REPUBLIKA.CO.ID,JAKARTA--Rusia dan Iran Jumat menegaskan posisi utama mereka bahwa krisis Suriah harus diselesaikan tanpa intervensi asing.
Selama pertemuan antara Wakil Menteri Luar Negeri Rusia Mikhail Bogdanov dan timpalannya Wakil Menlu Iran Hossein Amir-Abdollahian, kedua pihak juga mendesak dihentikannya kekerasan dalam krisis yang melanda Suriah, kata Kementerian Luar Negeri Rusia.
"Kedua pihak menggarisbawahi perlunya untuk menghentikan pertumpahan darah dan kekerasan di negara itu, apa pun itu berasal darimana, tanpa penundaan untuk menyelesaikan masalah antar-Suriah dengan orang-orang Suriah sendiri tanpa keterlibatan luar," kata kementerian itu dalam satu pernyataan.
Kedua diplomat juga mendesak "upaya konsolidasi internasional" untuk penyelesaian secara damai krisis 17 bulan Suriah berdasarkan rencana perdamaian utusan khusus bersama antara PBB-Liga Arab Kofi Annan, dan kesepakatan Jenewa yang mempertimbangkan transisi yang dipimpin Suriah, kata kementerian itu.
Pertemuan itu diprakarsai oleh diplomat Iran, yang mengatakan bahwa Iran "mengecam intervensi asing" dalam krisis Suriah. "Kami percaya situasi di Suriah tidak dapat diselesaikan dengan cara militer. Penyelesaian harus politik," kata Amir-Abdollahian.
Dia juga menyesalkan bahwa "beberapa negara" berusaha untuk merusak rencana perdamaian enam pasal Annan.

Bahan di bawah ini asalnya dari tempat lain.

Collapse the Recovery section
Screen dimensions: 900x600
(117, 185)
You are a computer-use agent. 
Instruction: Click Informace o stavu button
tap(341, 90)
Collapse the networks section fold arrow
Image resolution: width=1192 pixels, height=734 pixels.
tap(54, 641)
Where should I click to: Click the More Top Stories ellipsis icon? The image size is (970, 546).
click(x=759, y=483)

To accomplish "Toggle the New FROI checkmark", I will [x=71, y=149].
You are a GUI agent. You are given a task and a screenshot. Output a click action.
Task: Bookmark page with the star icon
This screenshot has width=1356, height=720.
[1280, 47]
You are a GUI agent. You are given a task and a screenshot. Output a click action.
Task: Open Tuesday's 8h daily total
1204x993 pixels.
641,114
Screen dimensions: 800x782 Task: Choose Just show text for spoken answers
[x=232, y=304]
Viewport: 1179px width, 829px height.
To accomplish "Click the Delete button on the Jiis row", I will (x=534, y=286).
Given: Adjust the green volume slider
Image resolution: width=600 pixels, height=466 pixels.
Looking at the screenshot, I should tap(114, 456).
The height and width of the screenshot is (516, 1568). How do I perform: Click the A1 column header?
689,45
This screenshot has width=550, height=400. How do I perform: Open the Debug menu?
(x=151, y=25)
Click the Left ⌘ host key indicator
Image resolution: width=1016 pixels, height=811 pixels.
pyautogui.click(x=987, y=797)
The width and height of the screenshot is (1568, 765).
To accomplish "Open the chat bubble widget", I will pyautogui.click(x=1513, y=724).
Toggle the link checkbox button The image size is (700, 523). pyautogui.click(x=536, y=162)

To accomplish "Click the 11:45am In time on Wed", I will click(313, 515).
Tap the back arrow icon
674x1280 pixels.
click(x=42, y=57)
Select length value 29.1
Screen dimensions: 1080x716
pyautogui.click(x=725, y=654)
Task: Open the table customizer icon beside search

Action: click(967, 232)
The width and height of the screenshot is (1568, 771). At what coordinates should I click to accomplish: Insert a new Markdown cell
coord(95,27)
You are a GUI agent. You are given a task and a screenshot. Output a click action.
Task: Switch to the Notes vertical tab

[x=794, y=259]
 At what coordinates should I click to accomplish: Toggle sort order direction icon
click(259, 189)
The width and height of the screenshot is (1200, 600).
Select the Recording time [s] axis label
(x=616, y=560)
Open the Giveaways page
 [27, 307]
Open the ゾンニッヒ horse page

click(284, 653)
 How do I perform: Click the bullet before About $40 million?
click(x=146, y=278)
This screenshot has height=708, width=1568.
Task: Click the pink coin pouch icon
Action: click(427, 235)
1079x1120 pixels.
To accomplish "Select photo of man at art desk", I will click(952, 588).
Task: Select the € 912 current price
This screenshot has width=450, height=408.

Rencana Annan yang diterima secara luas menyerukan penarikan senjata berat dan pasukan Suriah dari daerah-daerah berpenduduk, menghentikan pertempuran harian untuk pengiriman bantuan kemanusiaan dan pengobatan bagi korban terluka, dan pembicaraan antara pemerintah dan oposisi.
Annan, mengatakan di Jenewa pada Kamis bahwa ia kecewa atas kurangnya kemajuan dalam proses perdamaian Suriah, dan bahwa ia akan mundur setelah mandat saat ini berakhir pada 31 Agustus.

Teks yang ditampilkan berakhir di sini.